Presta valve: Type of valve on inner tube. A thin valve, with screw-in tip, means high pressures can be achieved and maintained.
Schraeder valve: Type of valve on inner tube, also the same as found on cars. A wide valve, predominantly reserved for mountain biking, with a pin in the centre to release air.
Quick-release wheels: A mechanism that allows you to remove wheels without the need for tools. A skewer runs through the axle, with a lever one end and nut the other.
Spokes: Thin poles or blades on your wheels that connect the rim to the hub.
Spoke nipples: Special nuts usually found connecting the spoke to the rim. It helps to adjust the tension of the spoke.

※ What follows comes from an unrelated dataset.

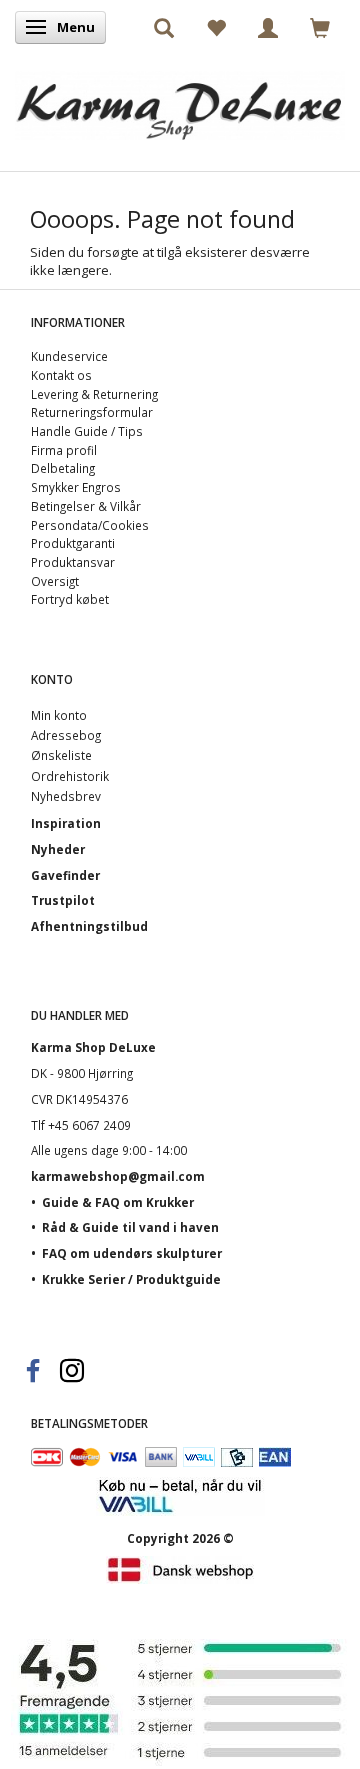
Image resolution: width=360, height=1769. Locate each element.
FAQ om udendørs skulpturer (132, 1253)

Lock ring: A ring that screws on the threads of the inner tube valve. Once the valve has been inserted through the rim, the lock ring holds the valve in place, preventing movement.
Rear derailleur: A mechanism that moves the chain between sprockets to give a range of gears.
Sprockets: Toothed discs that the chain run on to drive the rear wheel.
Bead: Metal or Kevlar wire found in tyre. Holds tyre to the rim.
V-brakes: A brake that acts on the rim. V-brakes have two nearly vertical arms that mount on pivots on the frame and are pulled together with a brake cable across the top.
Rim: Outer part of the wheel, where the tyre mounts.